Photo of the Day: Developer Forest City Ratner Cos. once again is planning to cover the Barclays Center in Brooklyn, New York with a 130,000-square-foot green roof, which was nixed six years ago because of the expense. The roof, designed by New York's SHoP Architects, has at least two perks: it will make for a prettier view for future apartment tenants of Atlantic Yards, and also help stifle concert noise. [The Wall Street Journal]
Wunderkind: A profile of Nikolai Fedak, the 23-year-old behind the website New York YIMBY, casts his as a battle between progress and preservationists. "In a city that is knee-deep in preservationists willing to do almost anything to keep new construction from erasing the past, it might seem surprising to find a young man who has made a career out of promoting the new," the story reads. Yet it is more often provincialism, not preservation, that inspires communities to organize against growth and in favor of such anti-urban policies as mandatory parking minimums. [The New York Times]
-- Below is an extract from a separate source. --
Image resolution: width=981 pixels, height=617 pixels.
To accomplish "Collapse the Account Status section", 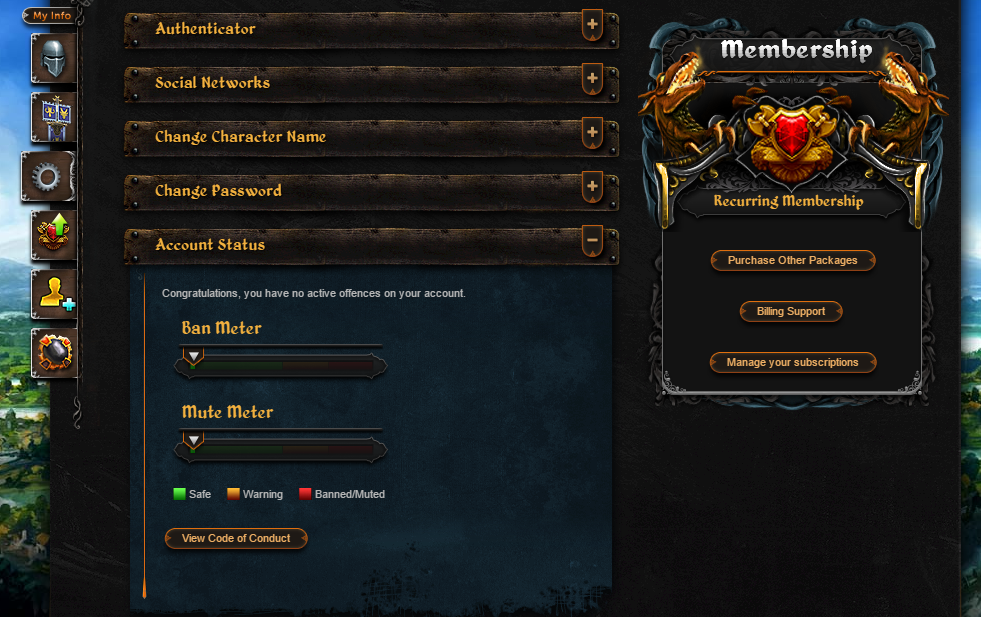I will click(x=592, y=241).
Video of the Day: The LED lights on Philadelphia's Cira Centre displayed a massive game of Tetris this past weekend. [Associated Press]
Number of the Day—$400 million: The amount the Federal Highway Administration spends on administration costs each year, one of several factors that contribute to the cost of infrastructure projects. [The Atlantic Cities]
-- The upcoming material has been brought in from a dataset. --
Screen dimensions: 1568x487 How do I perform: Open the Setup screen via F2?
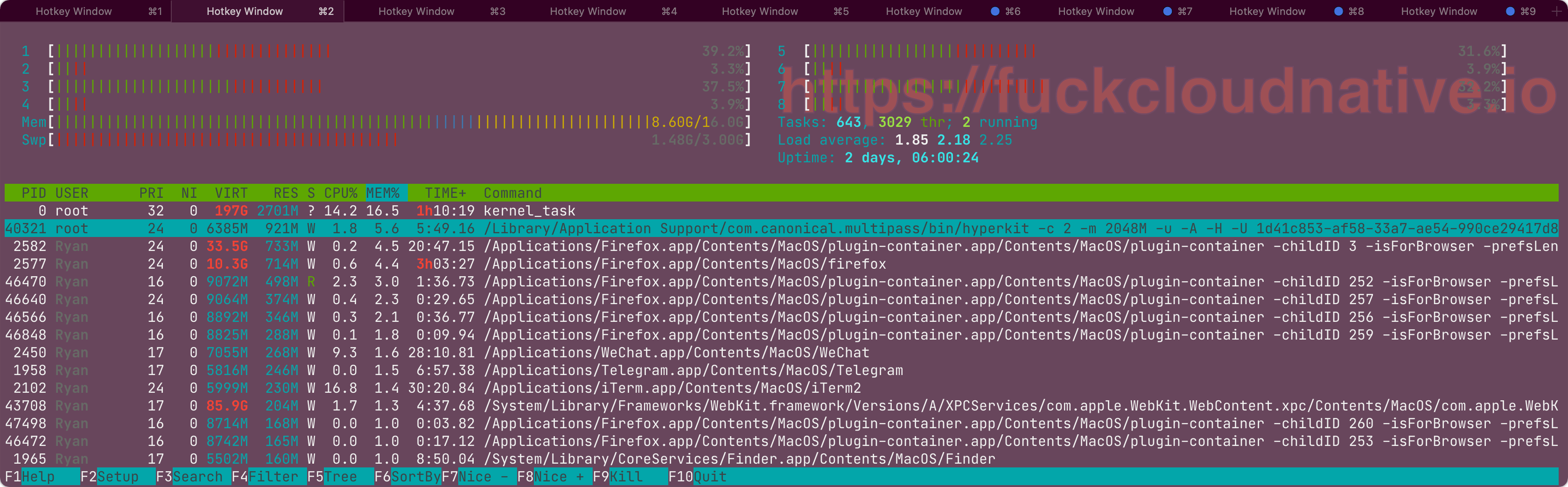pyautogui.click(x=116, y=477)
Happy birthday: 122 years ago today, modernist architect Richard Neutra was born. Architect Léon Krier turned 68 yesterday.
5 More Stories for Tuesday:
Architecture and Planning Group has been hired to create a master plan for a $40 billion project to build a million low-cost housing units in Egypt. [The National]
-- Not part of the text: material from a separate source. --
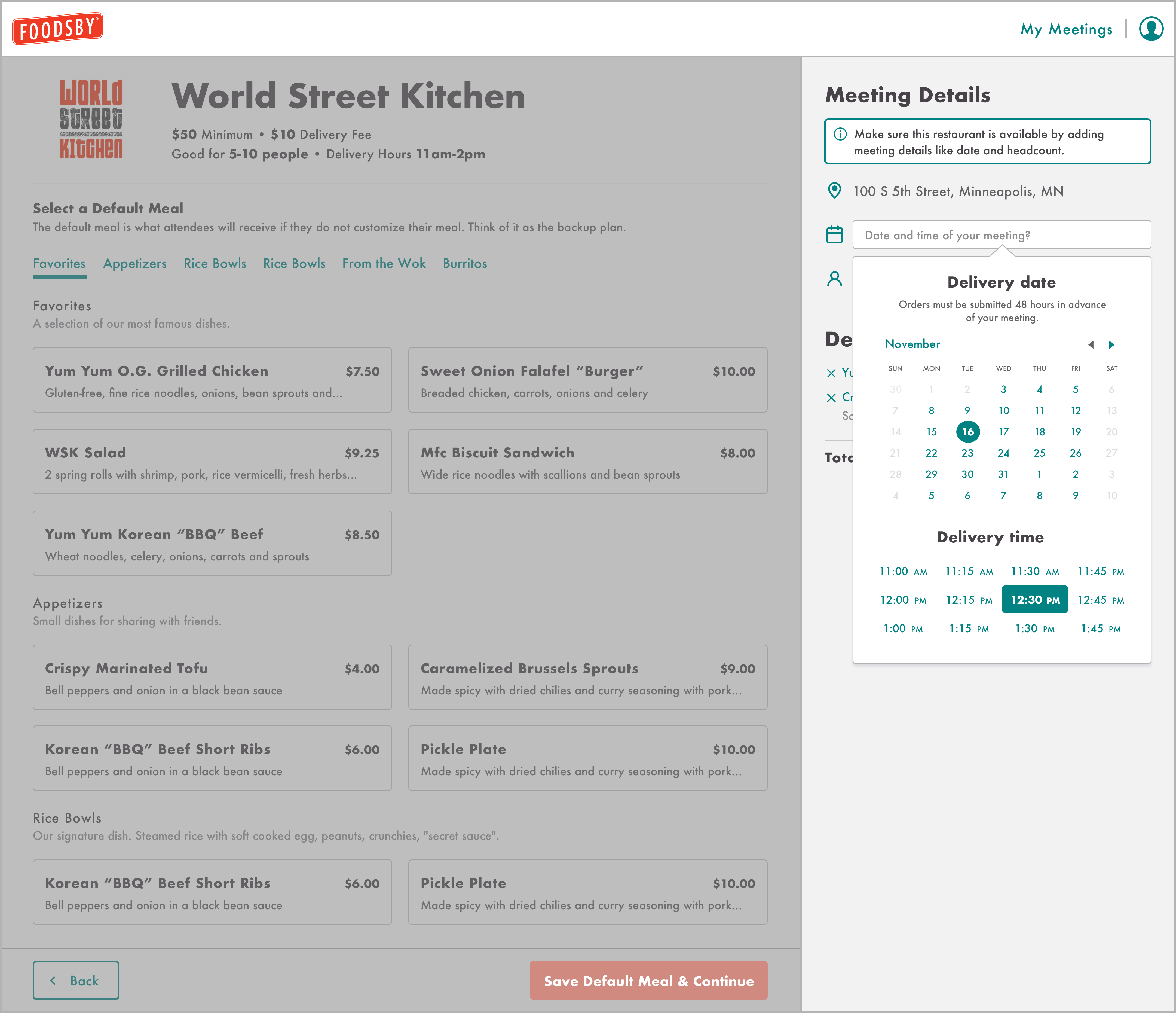Remove first order item with X
The height and width of the screenshot is (1013, 1176).
(x=831, y=373)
Scroll through a vision of the future for Chicago transit with this interactive thing-y. [Transit Future]
South Chicago vacant lot sales for $1—so long as you're local. [Chicago Sun-Times]
New York Mayor Bill de Blasio broke ground on Livonia Commons, the first phase in the construction of four buildings in an effort to increase affordable housing. [New York City Government]
Photographs of makeshift housing on the Albany Bulb in the Bay Area. [Slate]
Step Up, Step Down:
The 2014 Folly, from The Architectural League and Socrates Sculpture Park, goes to "SuralArk" by Jason Timberlake Austin and Aleksandr Mergold, AIA, of Austin + Mergold, based in Philadelphia.
Charles Smith becomes CEO of brick manufacturer General Shale.
Coleman Partners and Perkins+Will selected for first Water Campus building in Baton Rouge, La. [The Advocate]
SOM selected to design new building on Barnard College's campus in New York.
AIA Memphis awards Todd Walker, FAIA, their 2014 Francis Gassner Award.